I got a shock too when ANOTHER WESTERN TOURIST got onto MY CARRIAGE -- having not seen another tourist (except a couple of Germans at Timur's tomb in Samarkand) since Chantal had left me in Tehran! We went together to a hotel in Xi'an near the station, picking the tout we liked the best (rather different to my Turkistan experience!), and then out to visit the famed Terracotta Warriors. I spent three days in Xi'an, seeing the sights and just drinking in China: taking buses to nowhere in particular; getting excited about silly things like the fact that people are out and about and the streets are lit after dark (Jalil and I were chucked out of a cafe/restaurant in Kyrgyz 'tourist resort' Karakol at 7.30 pm because it was closing for the night!); trying the street food (amazing fresh pineapple on sticks!); and enjoying the warm sunshine. I also felt like I was moving out of the Muslim world (a rite of passage!) once I had visited Xi'an's peaceful and blossom-filled Great Mosque.

My first day in Beijing was quite surreal. There was a crazy wind blowing, and lots of broken glass and flying hats; and the women were cycling against it with their whole heads covered in finely patterned silk scarves, like some Magritte painting. Nicki arrived the next day and we had a lovely week together: seeing the dead Mao and Beijing's other famous attractions; getting to know the city; meeting a few people; spending a day climbing round one of the un-touristed Great Wall spots near Beijing; and we took a short (7 hours by train -- NOTHING!) trip to Datong from which we visited fantastic Buddhist carvings at the Yungan Caves and the Hanging Monastery -- it reminded me a little of Sumela, in eastern Turkey!

   

Close

I am still getting used to sitting still -- realising I probably should start making an effort to be sociable -- who knows how long I'm going to end up in this city?

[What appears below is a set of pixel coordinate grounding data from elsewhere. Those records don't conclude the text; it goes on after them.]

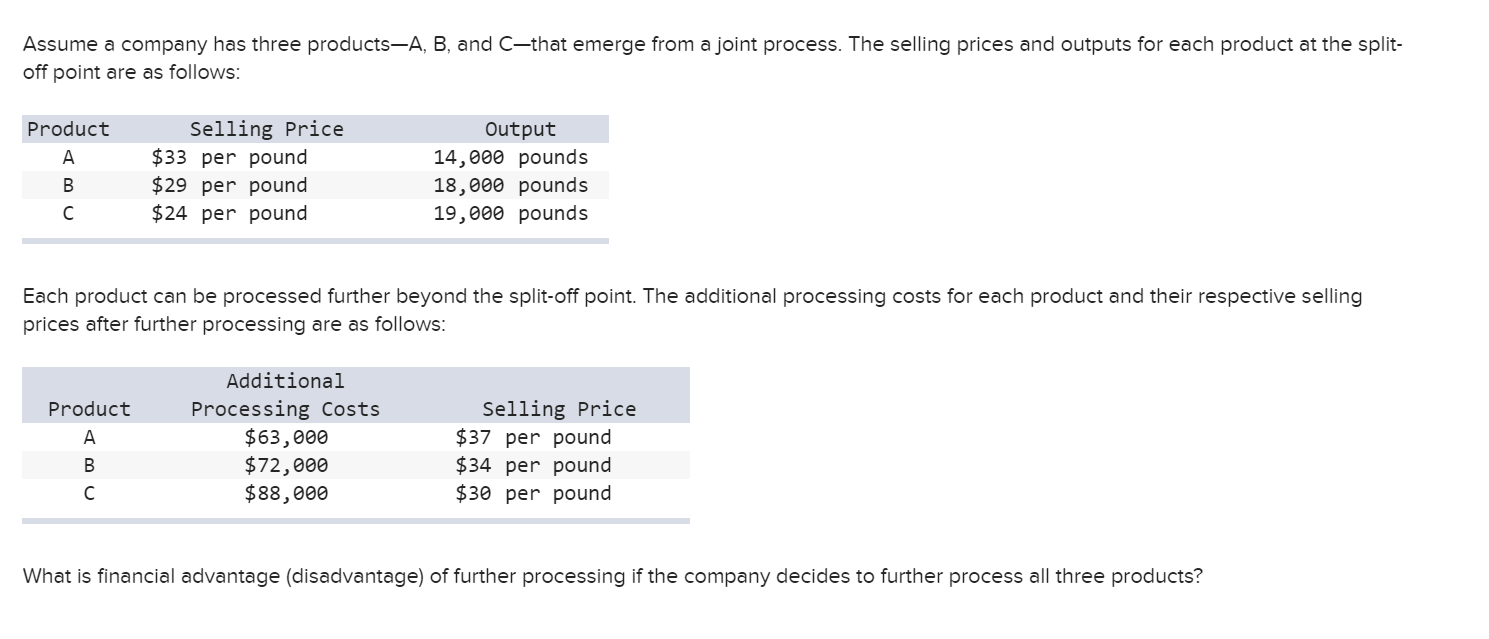Click the 'Additional Processing Costs' column header

[x=286, y=395]
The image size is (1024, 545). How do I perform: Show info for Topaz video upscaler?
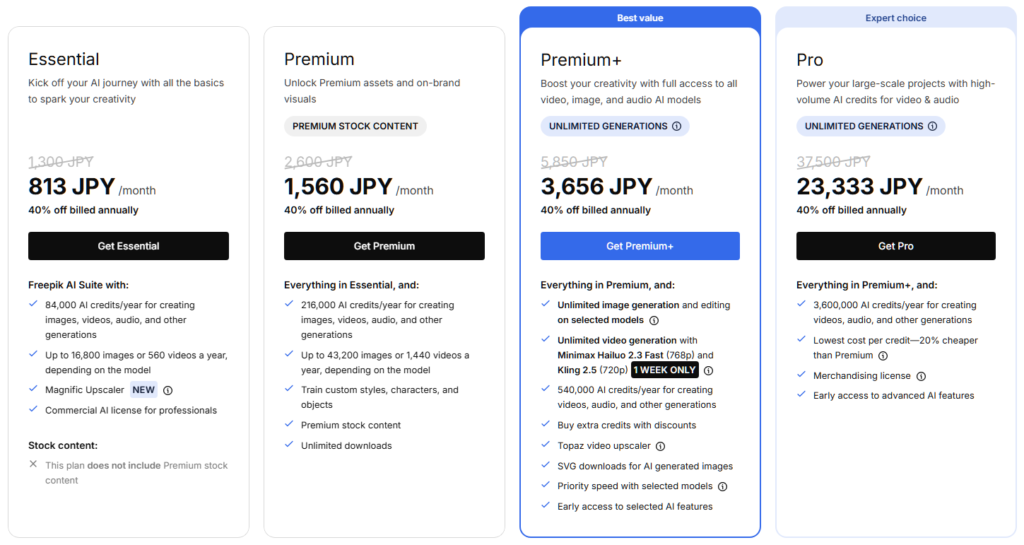[660, 446]
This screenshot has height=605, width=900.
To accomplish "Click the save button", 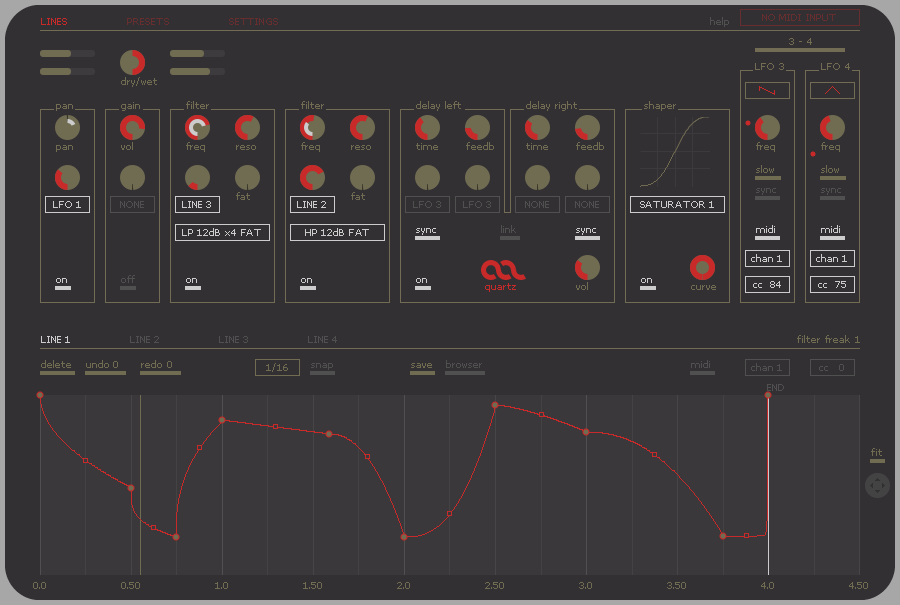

But I'm not entirely motionless (not counting all the swimming!): there will be a break for at least 4 days, and maybe 7 (the newspaper and one teacher says 7), at the start of May, so I want to get back on the overnight trains alone to visit at least Suzhou and Nanjing, and maybe also Shanghai and Hanghuashan and climb a mountain there.

Many thanks are due to Richard for his mammoth effort to give the site a face-lift this school holidays, which has included us getting a new hosting service. This paves the way for future versions of the site. We hope to improve the versatility of access to and navigation around the site's content, especially the photos. Eventually (but not quite yet!), you should be able to see just the photos, restaurant napkins, bus tickets and hand-drawn maps that YOU want to see, and easily!!! No need to mention that Richard is only just 14 and is entirely self-taught. Apologies for areas where we still need to fix bugs and improve things; and please let RICHARD know (preferably with your browser version) when things seem not right, excessively slow, or broken.

Finally, MANY Congratulations for making it to the end of this news edition! I'll send more news (can you bear it?) once I know a bit more Chinese. Letters to the Poste Restante address are reaching me, so thank you for those! And if you want to telephone me in China,send me an email and I'll send you the number....... Meanwhile, I'm off to the swimming pool.